Our sponsor is Mountain & Co. I Sponsor LLC (“Mountain & Co.”). Mountain & Co. is being advised by MP, an international investment company with experience in fintech, insurtech & proptech, e-commerce, consumer, enterprise and health tech, as well as media & marketing. MP’s track record includes investments in over 200 startups, over 120 active investments, more than 50 trade sales, and 10 initial public offerings (“IPOs”). Based on its history of company building and investing early in the value creation stage, but then managing and exiting successful late stage companies, we believe that MP has the expertise to manage companies at every stage of growth. MP offers highly differentiated and diversified access to the digital revolution in Europe and selected emerging markets, and uses its global hub platform and network to internationalize proven business models, helping its portfolio companies accelerate growth. The management team behind MP has over 150 years of combined entrepreneurial, company building and technology and internet investing experience.
Company History
In April 2021, Mountain & Co. Sponsor One LLP, an affiliate of our company, purchased an aggregate of 7,187,500 Class B ordinary shares (our “founder shares”) for an aggregate purchase price of $25,000, or approximately $0.003 per share. On July 13, 2021, 1,437,500 Class B ordinary shares were cancelled by us resulting in a decrease in the total number of Class B ordinary shares outstanding from 7,187,500 shares to 5,750,000 shares. On July 28, 2021, Mountain & Co. Sponsor One LLP transferred 5,750,000 Class B ordinary shares to our sponsor in exchange for $25,000, or approximately $0.004 per share. Our founder shares will automatically convert into Class A ordinary shares, on a one-for-one basis, upon the completion of a business combination. The number of founder shares issued was determined based on the expectation that the founder shares would represent 20% of the issued and outstanding ordinary shares upon completion of our IPO.
On November 9, 2021, we completed our IPO of 20,000,000 units at a price of $10.00 per unit (the “units”), generating gross proceeds of $200,000,000. Each unit consists of one of the Company’s shares of Class A ordinary shares, par value $0.0001 per share, and one-half of one redeemable warrant. Each whole warrant entitles the holder thereof to purchase one Class A ordinary share at a price of $11.50 per share, subject to certain adjustments.

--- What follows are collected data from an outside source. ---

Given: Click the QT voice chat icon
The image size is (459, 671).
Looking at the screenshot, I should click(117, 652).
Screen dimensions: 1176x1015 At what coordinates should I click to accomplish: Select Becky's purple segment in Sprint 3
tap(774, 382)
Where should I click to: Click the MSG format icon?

Substantially concurrently with the completion of the IPO, our sponsor purchased an aggregate of 12,000,000 warrants (the “private placement warrants”) at a price of $1.00 per warrant, or $12,000,000 in the aggregate. A total of $206,000,000, comprised of $196,000,000 of the proceeds from the IPO, including $7,000,000 of the underwriters’ deferred discount, and $10,000,000 of the proceeds of the sale of the Private Placement Warrants, was placed in a U.S.-based trust account at J.P. Morgan Chase Bank, N.A., maintained by Continental Stock Transfer & Trust Company, acting as trustee.
On November 12, 2021, the underwriters exercised their over-allotment option and purchased an additional 3,000,000 units at an offering price of $10.00 per unit, generating aggregate additional gross proceeds of $30,000,000 to the Company. Substantially concurrently with the exercise of the over-allotment option, the Company completed the private sale of 1,500,000 additional private placement warrants to the Sponsor at a purchase price of $1.00 per warrant, generating additional gross proceeds to the Company of $1,500,000.

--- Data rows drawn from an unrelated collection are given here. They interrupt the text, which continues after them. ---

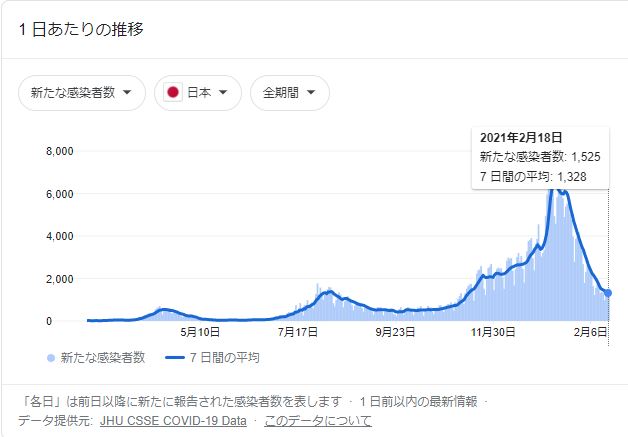Click the 7月17日 x-axis label
Image resolution: width=628 pixels, height=437 pixels.
298,331
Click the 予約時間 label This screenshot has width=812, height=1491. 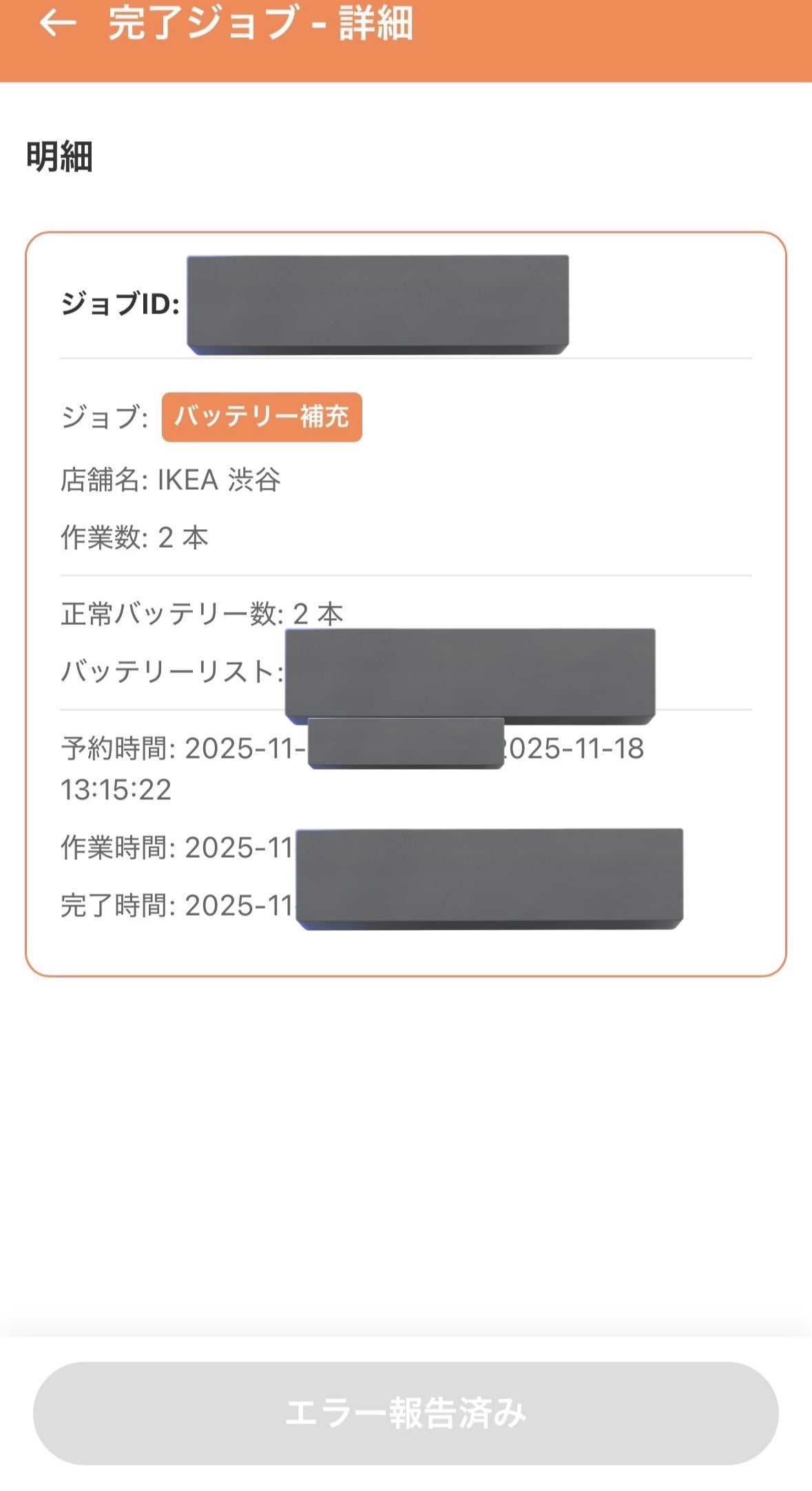118,749
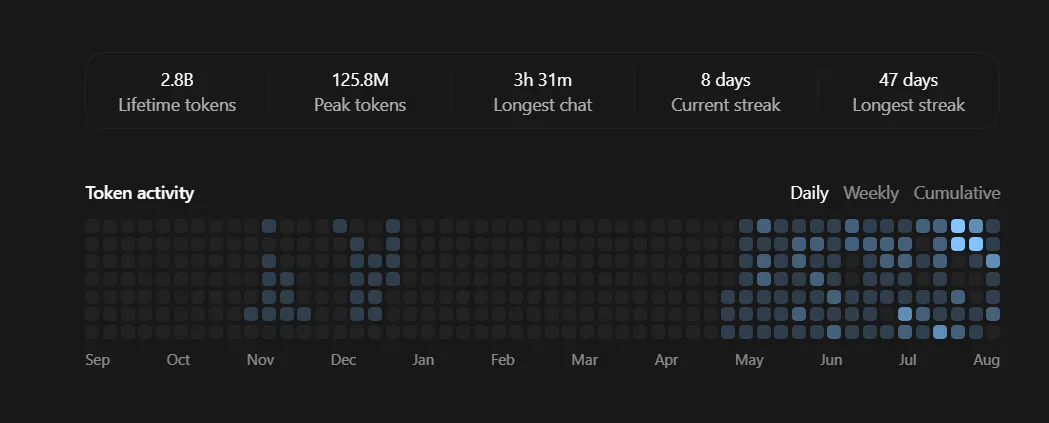Switch to the Daily view tab

(x=809, y=193)
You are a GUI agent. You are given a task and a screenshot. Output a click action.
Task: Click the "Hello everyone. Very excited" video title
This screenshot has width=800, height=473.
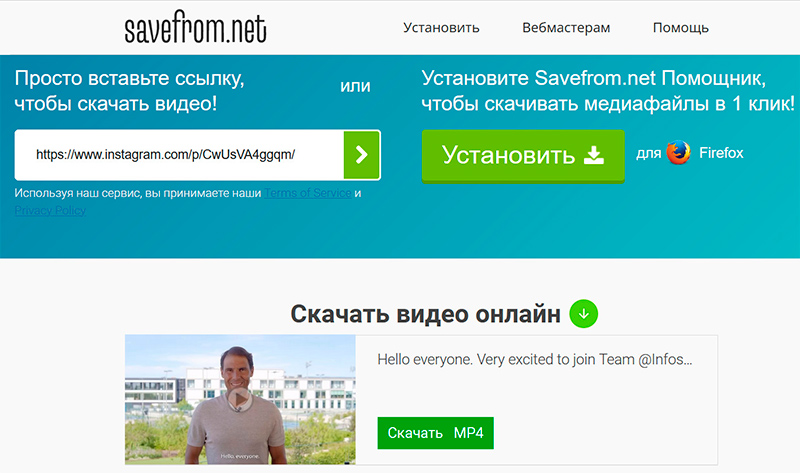click(x=535, y=359)
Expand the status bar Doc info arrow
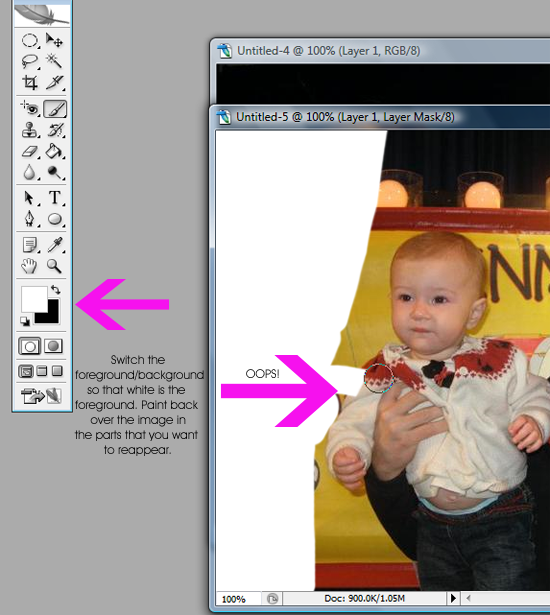Screen dimensions: 550x615 453,598
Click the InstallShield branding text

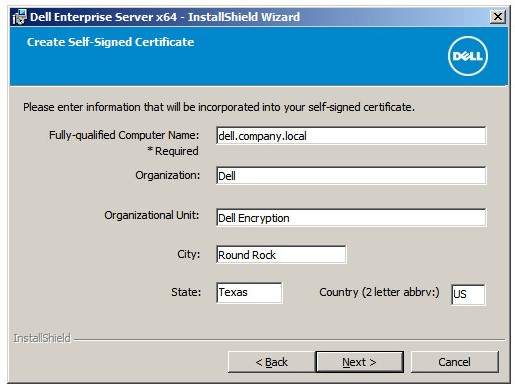coord(42,338)
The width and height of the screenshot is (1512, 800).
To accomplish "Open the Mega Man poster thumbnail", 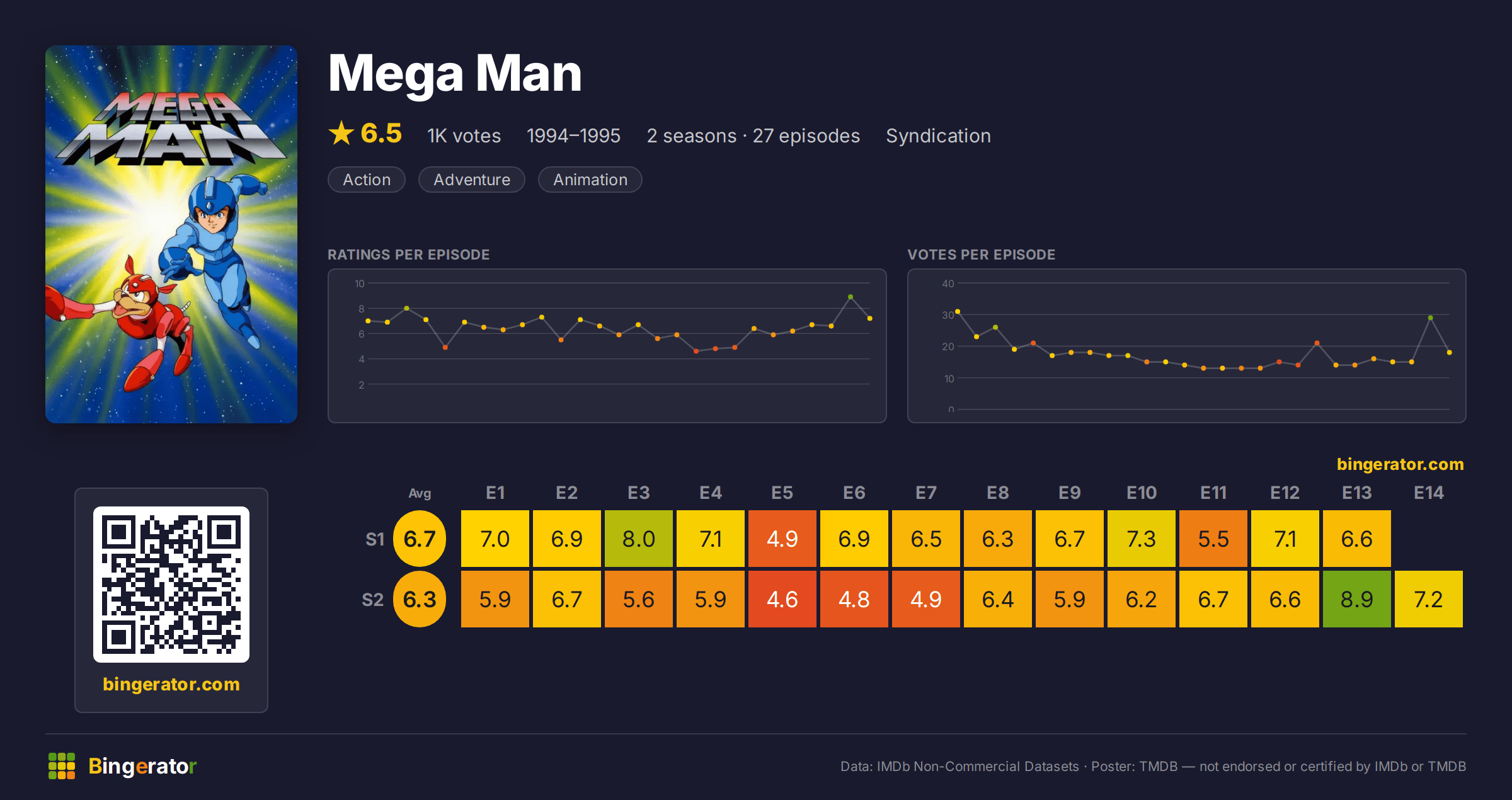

Following the closing of our initial public offering on November 9, 2021, and subsequent close of the over-allotment option exercise on November 12, 2021, a total of $236,900,000, comprised of $225,400,000 of the net proceeds from the IPO, including $8,050,000 of the underwriters’ deferred discount, and $11,500,000 of the proceeds of the sale of the private placement warrants, was placed in a U.S.-based trust account at J.P. Morgan Chase Bank, N.A., maintained by Continental Stock Transfer & Trust Company, acting as trustee.